Jackson thought about it for a couple seconds and then extended it out to Bodo. “Here. Just be gentle.”

“Of course.” Bodo took her into his hands, being sure to keep her wings close to her body and turning her against his lower chest. “How didt you train dem?” He looked down at the bird, rubbing her head with this thumb.

“When we heard that the world was gonna go in the crapper, we worked at school on some projects to help prepare. Then when school kinda died off, we just kept at it. One a-them was this carrier pigeon project. We’ve got message points all over Florida and Georgia now too.”

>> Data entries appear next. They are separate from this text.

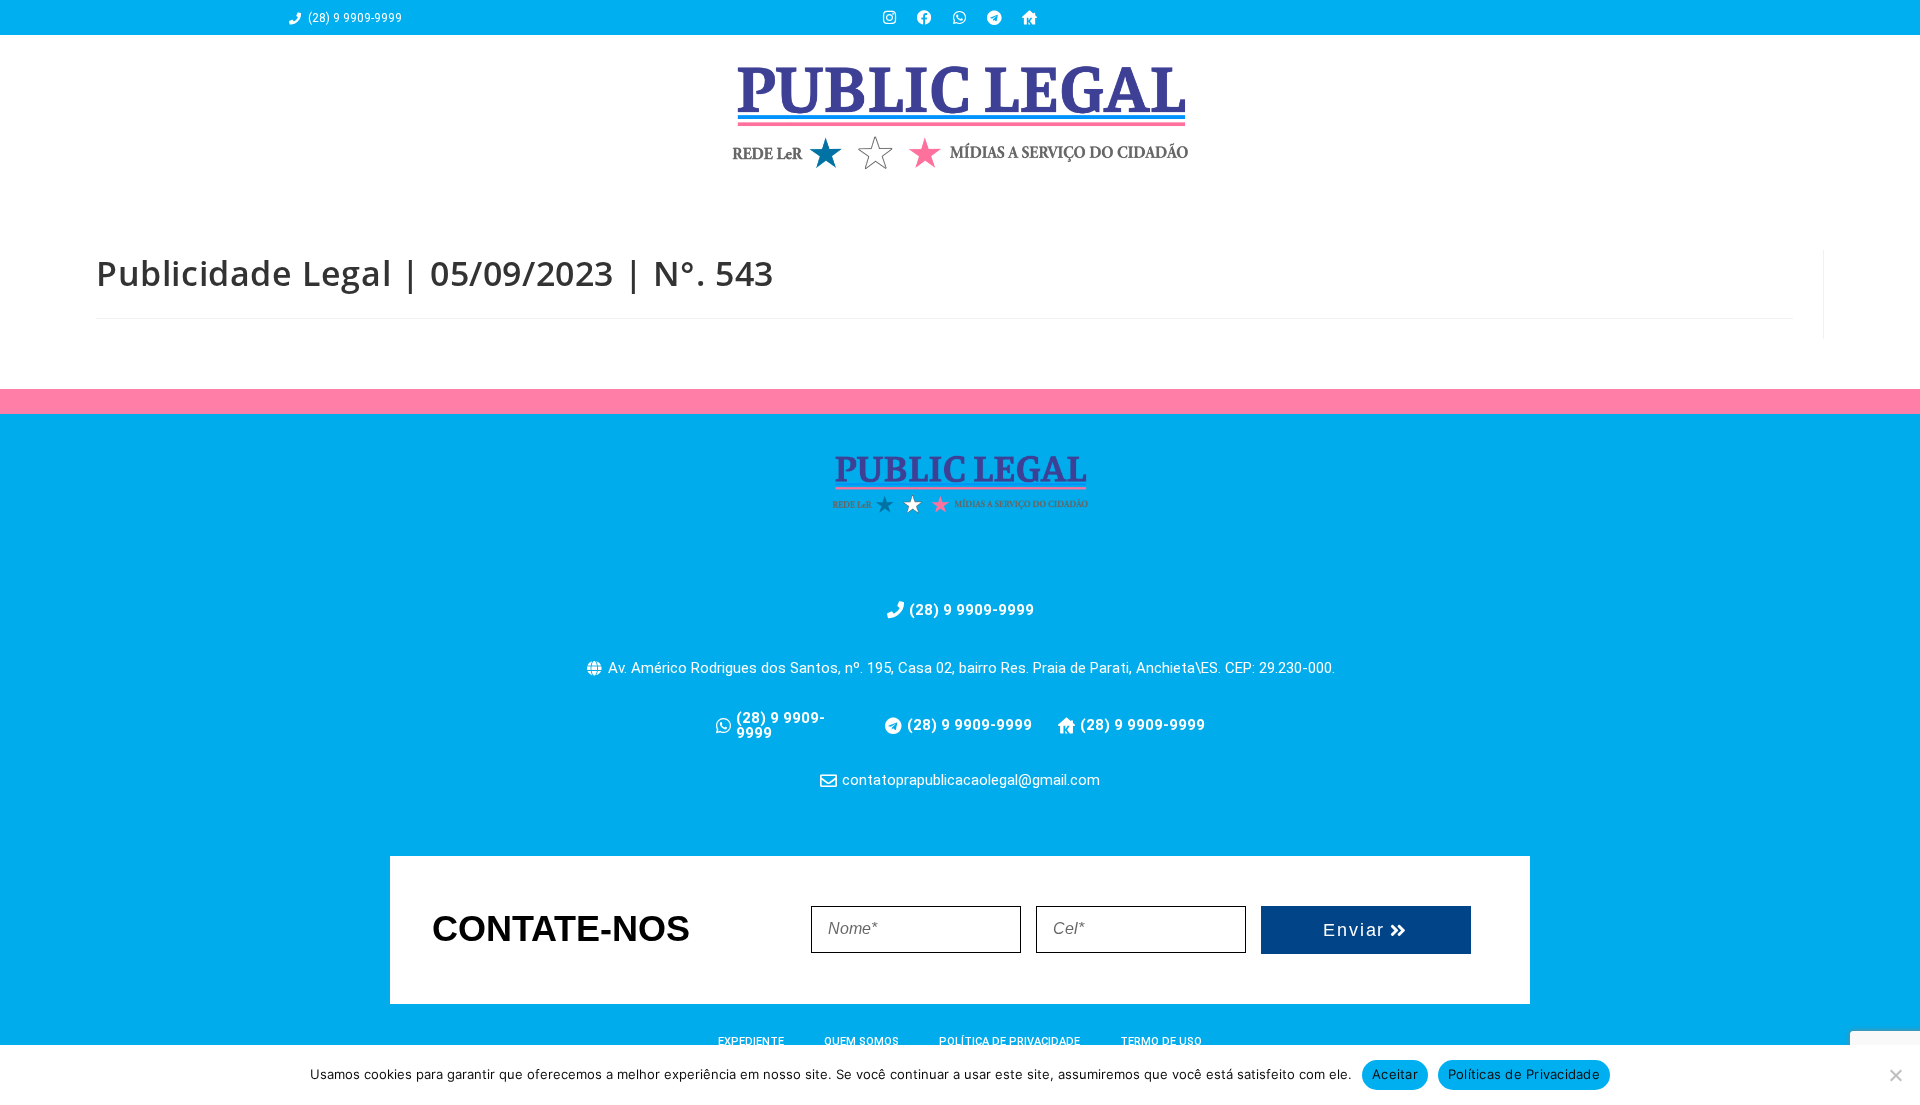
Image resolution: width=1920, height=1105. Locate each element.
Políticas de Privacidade (1524, 1074)
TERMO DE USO (1161, 1041)
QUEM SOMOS (861, 1041)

“That is … friggin’ amazing,” I said, totally blown away. “You mean these birds actually carry messages?”

Jackson smiled proudly. “Heck yeah, they do. Look. Here’s one we got a couple weeks ago.” He reached into his pocket and pulled out a narrow strip of paper, handing it to me.

I looked at it, but it was just a bunch of letters and numbers that didn’t make sense.

“Is this some kind of code?” I asked.

“Yup. We made it up ourselves.” He rocked back on his heels and then his toes, obviously very pleased with himself. And he had a right to be. This was one of the most amazing and hopeful things I’d seen since walking onto the prison grounds.

“What does this one say?”

Jackson walked over and pointed to the codes. “Says here … ball-biter at Everglades prison. Can send friends.”

Bodo laughed. “Oh, dat’s funny. You’re famous, Bryn. Da testicle girl is in da prison.” His shoulders were quaking with laughter.

I punched him in the arm. “Shut up, jackass.” I turned my frown on Jackson. “You’re making that up. Not cool.”

“No, I swear to God, I ain’t. I can’t teach you the code ‘cause, you know, you’re a hot target and if anyone catches you they’re gonna torture the secrets outta ya, but you can believe it. That’s what that message says.”

“Who sent it?”

He flipped the paper over. “This one here came from the Amazons.”

My jaw dropped open. “You know the Amazon bi … wenches? Over there by the ocean?”

“Yeah. Everyone does.”

“But that’s almost a hundred miles from here!”

“So? Our birds can go that far. They’re champions.” He frowned at Bodo and took his bird back. “Only thing that ever gets in the way of our operation are them birds of prey.”

“I can train dem to leaf your birds alone,” said Bodo, speaking in a rush. “I can do dat! Dey can live togedder and dat will be okay. It’s not a problem.”